A bigger problem is how to interface with a network. This is a problem for very old computers, but PPP still exists and if you have the software stack you can read something from a server over a serial connection. [Alistar] actually found the UART frequency was more important than the dot clock frequency of VGA, and the system clock must therefore be built around the serial port, not the display interface. This means the text mode interface is actually 96 columns instead of the usual 80 columns.

It’s very easy to say that you’re building a computer on a bread board. It’s another thing entirely to actually do it. This is actually a surprisingly well-though out sketch of a computer system that will, theoretically, be able to connect to the Internet. Of course, the reality of the situation is that this computer will be connecting over serial to a computer that’s connected to the Internet, but there’s no shame in that. You can check out the progress on the GitHub for this project.

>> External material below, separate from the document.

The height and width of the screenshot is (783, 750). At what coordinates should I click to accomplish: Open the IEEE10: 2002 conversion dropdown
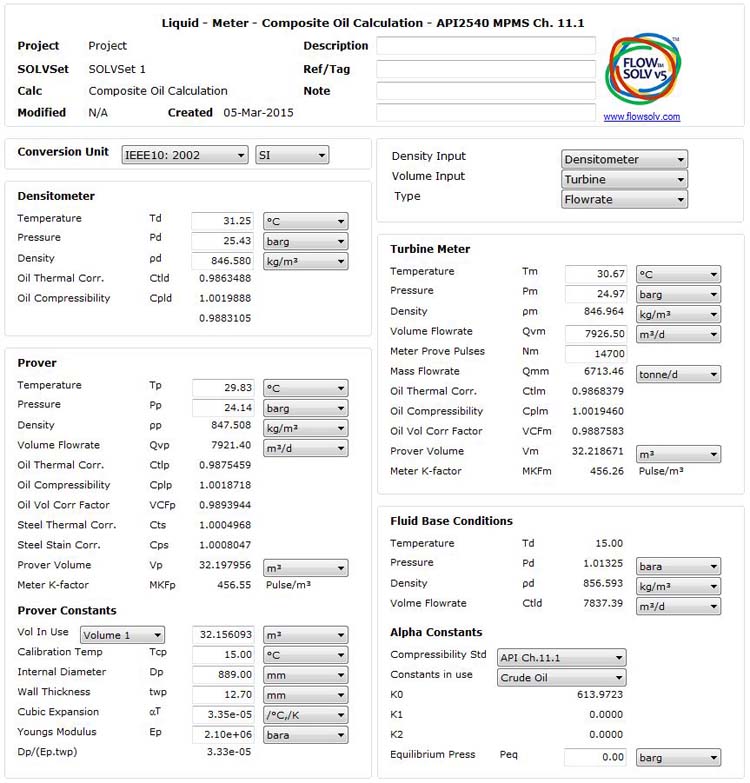pos(185,155)
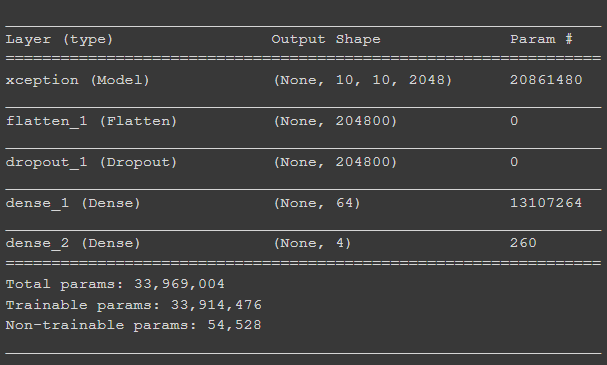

A 6502 Computer, With Acres Of Breadboard And Dozens Of Chips

Imagine you’re time-warped back to 1979 and tasked with constructing a personal computer. Could you do it? [RadicalBrad] thinks he can, and his 6502-based “Super VIC” build looks like it’s off to a great retrocomputing start.

Most emulations of old hardware these days go the FPGA route, and while we respect those projects immensely, there’s something to be said for applying a highly artificial constraint at the outset of a project. [RadicalBrad] chose to design like it’s 1979, and limited his ode to the machines of his youth to the 6502 CPU and logic and RAM chips available before 1980. The computer will support NTSC video output and 4-channels of 8-bit sound. No circuit boards will be used – everything is to be assembled on solderless breadboards. So far he has 48 (!) of them ganged together, which sounds like an enormous amount of space to work with, but he still found things crowded enough that some of the DIP bodies were trimmed a bit to fit more closely on the breadboards. The SRAM posed a problem, though, in that the 512K chips he wanted were not available in DIPs. To stay faithful to the constraints, he soldered the SOJ-packaged RAM chips into 40-PIN DIP headers – all 25 chips! We can’t recall a PC of the era sporting 12 megabytes of RAM, but no matter – it’s too cool not to love.

[RadicalBrad] has his work cut out for him, and this could take years to finish. We’re keen to follow his progress and can’t wait till it boots for the first time. Until it does, we’ll just gaze upon such discrete computing wonders as this almost-as-simple-as-possible computer, or even this delightfully noisy adder for a relay computer.